11 At the end of three months we set sail on an Alexandrian ship which had wintered at the island, and which had the Twin Brothers for its figurehead. 12 After we put in at Syracuse, we stayed there for three days. 13 From there we sailed around and arrived at Rhegium, and a day later a south wind sprang up, and on the second day we came to Puteoli. 14 There we found some brethren, and were invited to stay with them for seven days; and thus we came to Rome. 15 And the brethren, when they heard about us, came from there as far as the Market of Appius and Three Inns to meet us; and when Paul saw them, he thanked God and took courage. 16 When we entered Rome, Paul was allowed to stay by himself, with the soldier who was guarding him.
Paul’s Activity in Rome
17 After three days Paul called together those who were the leading men of the Jews, and when they came together, he began saying to them, “Brethren, though I had done nothing against our people or the customs of our fathers, yet I was delivered as a prisoner from Jerusalem into the hands of the Romans. 18 And when they had examined me, they were willing to release me because there was no ground for putting me to death. 19 But when the Jews objected, I was forced to appeal to Caesar, not that I had any accusation against my nation. 20 For this reason, therefore, I requested to see you and to speak with you, for I am wearing this chain for the sake of the hope of Israel.” 21 They said to him, “We have neither received letters from Judea concerning you, nor have any of the brethren come here and reported or spoken anything bad about you. 22 But we desire to hear from you what your views are; for concerning this sect, it is known to us that it is spoken against everywhere.”
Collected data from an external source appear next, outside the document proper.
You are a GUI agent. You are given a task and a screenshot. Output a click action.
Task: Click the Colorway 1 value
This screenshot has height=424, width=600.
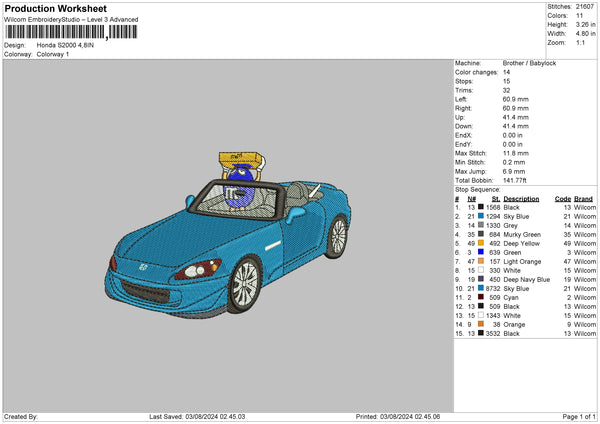click(55, 54)
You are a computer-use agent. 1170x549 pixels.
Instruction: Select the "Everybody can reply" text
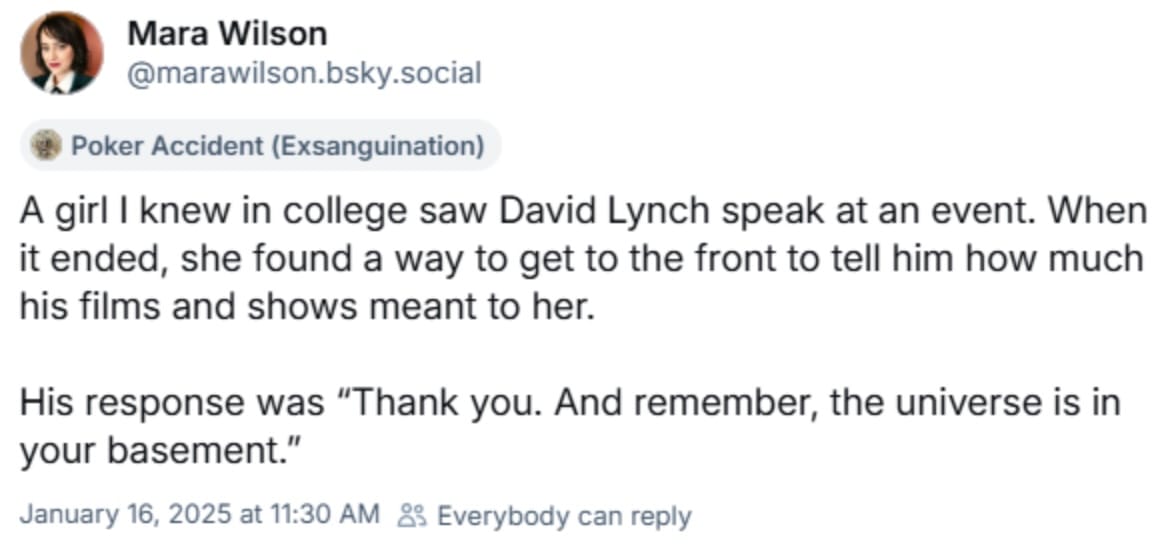click(x=564, y=516)
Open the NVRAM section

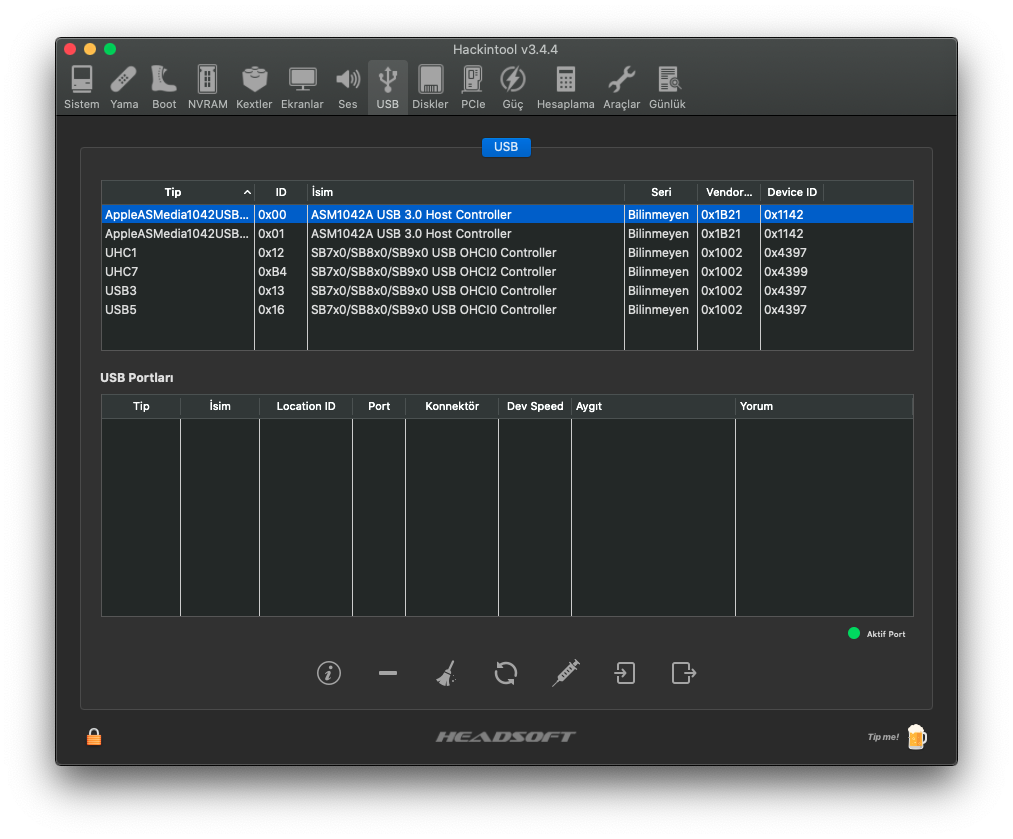pyautogui.click(x=207, y=87)
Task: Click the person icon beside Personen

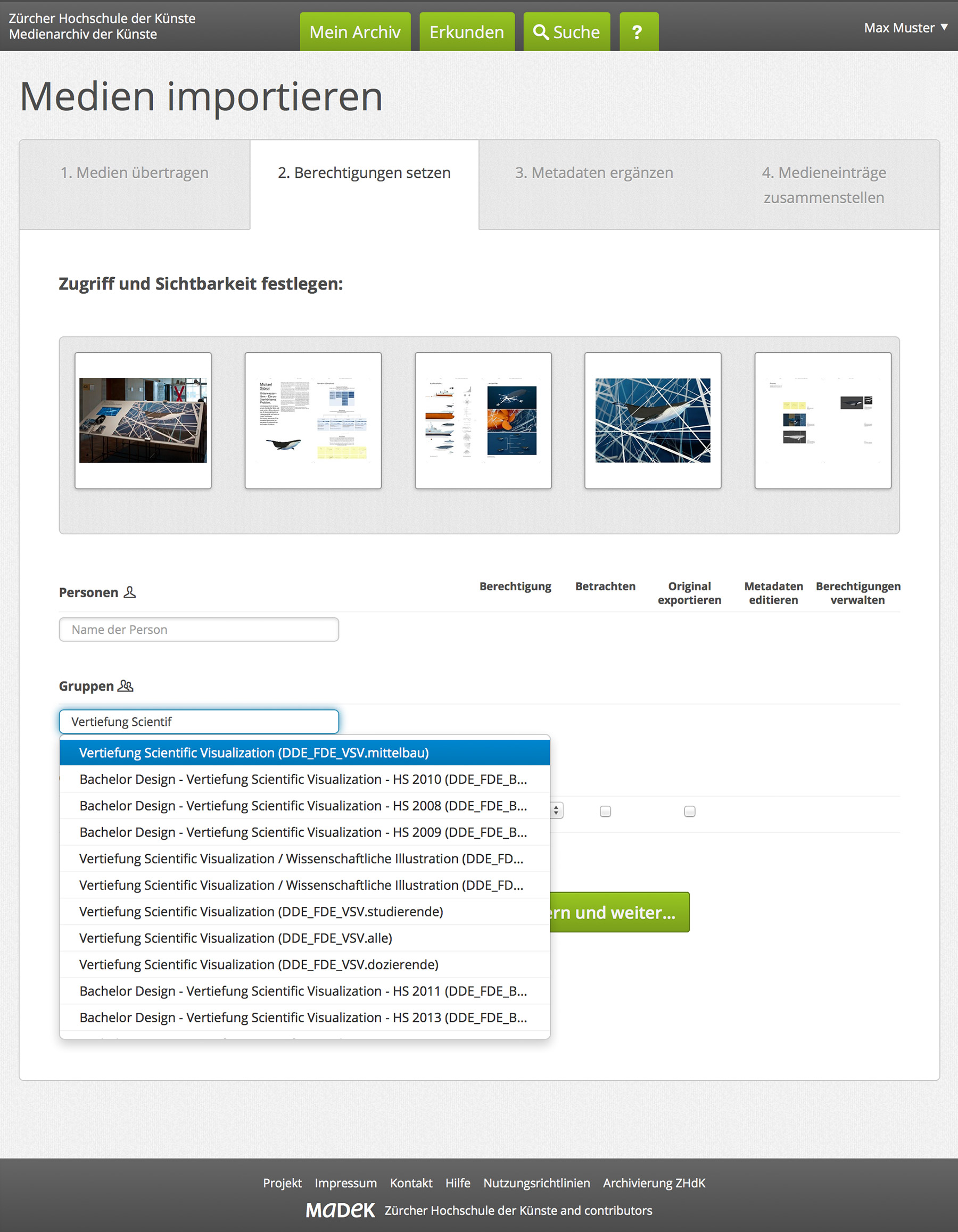Action: tap(130, 592)
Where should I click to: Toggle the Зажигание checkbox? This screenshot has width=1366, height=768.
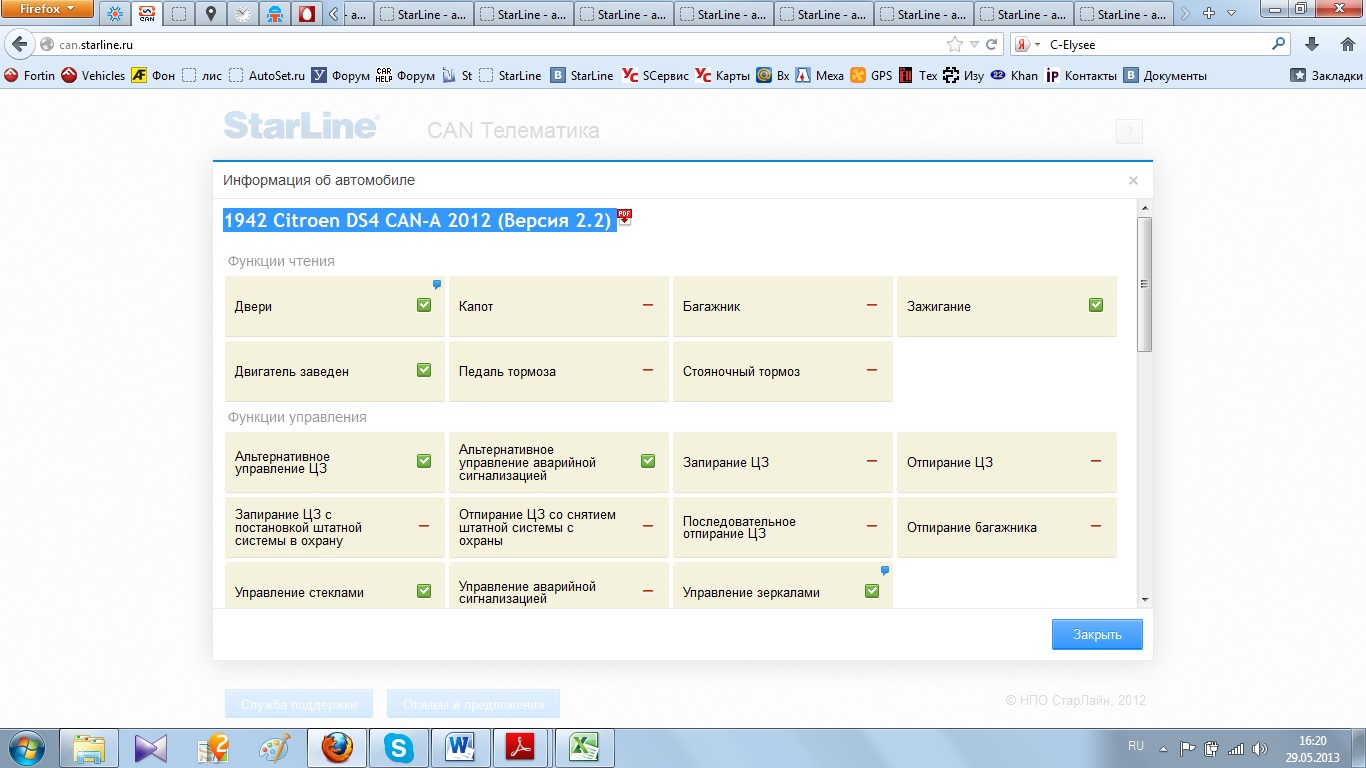[1096, 305]
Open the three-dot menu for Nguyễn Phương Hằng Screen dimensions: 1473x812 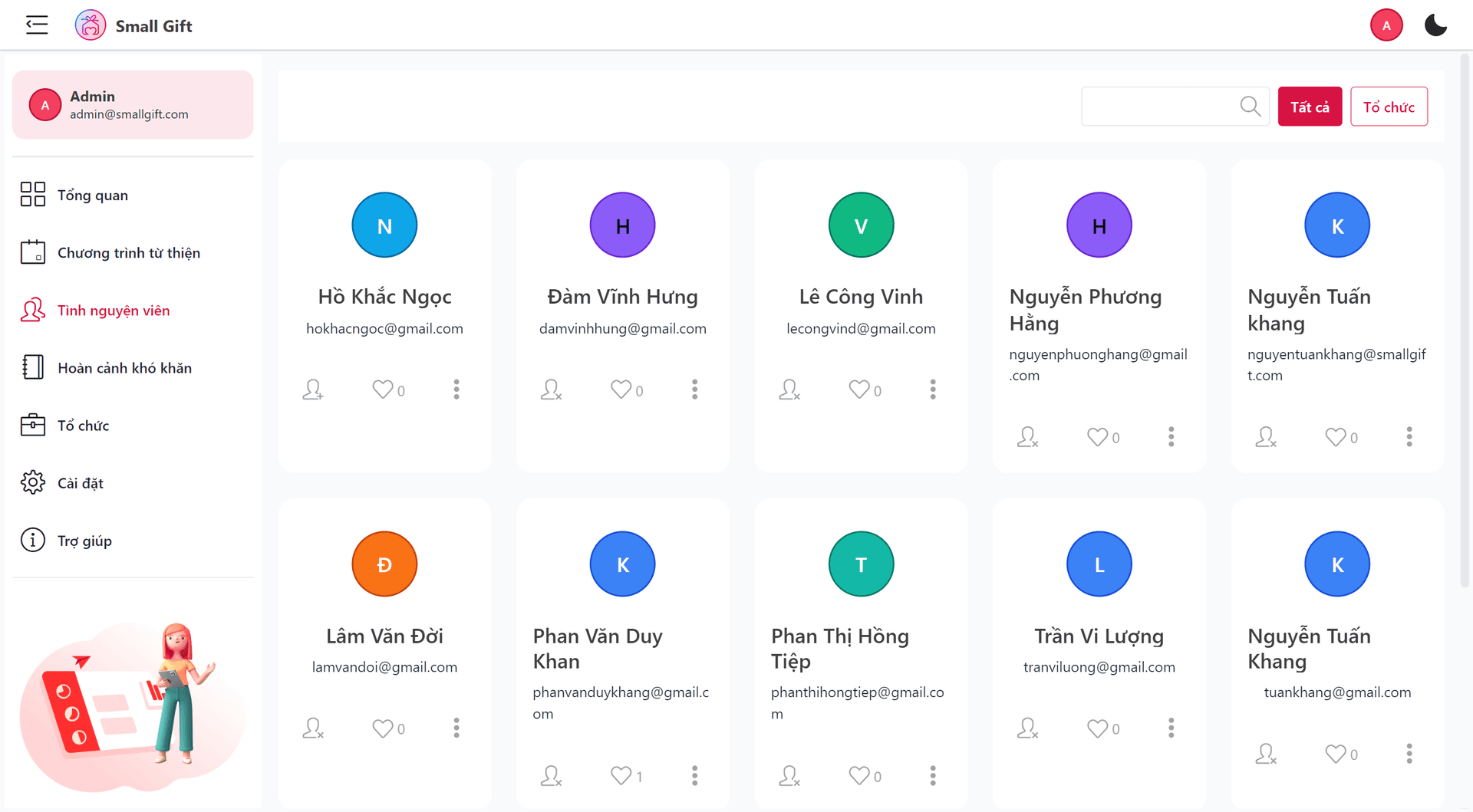[1171, 437]
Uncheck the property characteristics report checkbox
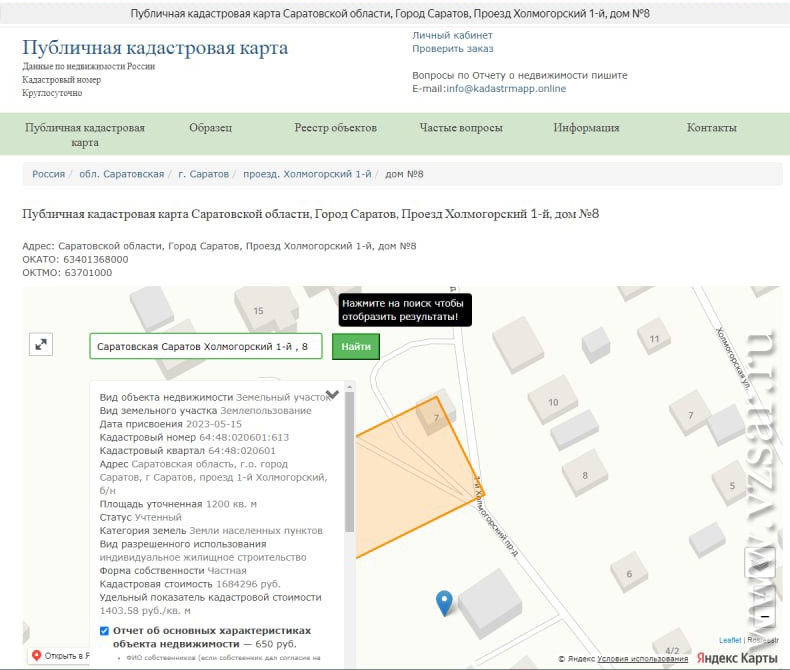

23 When they had set a day for Paul, they came to him at his lodging in large numbers; and he was explaining to them by solemnly testifying about the kingdom of God and trying to persuade them concerning Jesus, from both the Law of Moses and from the Prophets, from morning until evening. 24 Some were being persuaded by the things spoken, but others would not believe. 25 And when they did not agree with one another, they began leaving after Paul had spoken one parting word,
“The Holy Spirit rightly spoke through Isaiah the prophet to your fathers, 26 saying, ‘Go to this people and say, “You will keep on hearing, but will not understand; and you will keep on seeing, but will not perceive; 27 For the heart of this people has become dull, and with their ears they scarcely hear, and they have closed their eyes; otherwise they might see with their eyes, and hear with their ears, and understand with their heart and return, and I would heal them.”‘
28 “Let it be known to you then that this salvation of God has been sent to the Gentiles; they will also listen.”
30 And he stayed two full years in his own rented quarters and was welcoming all who came to him, 31 preaching the kingdom of God and teaching concerning the Lord Jesus Christ with all openness, unhindered.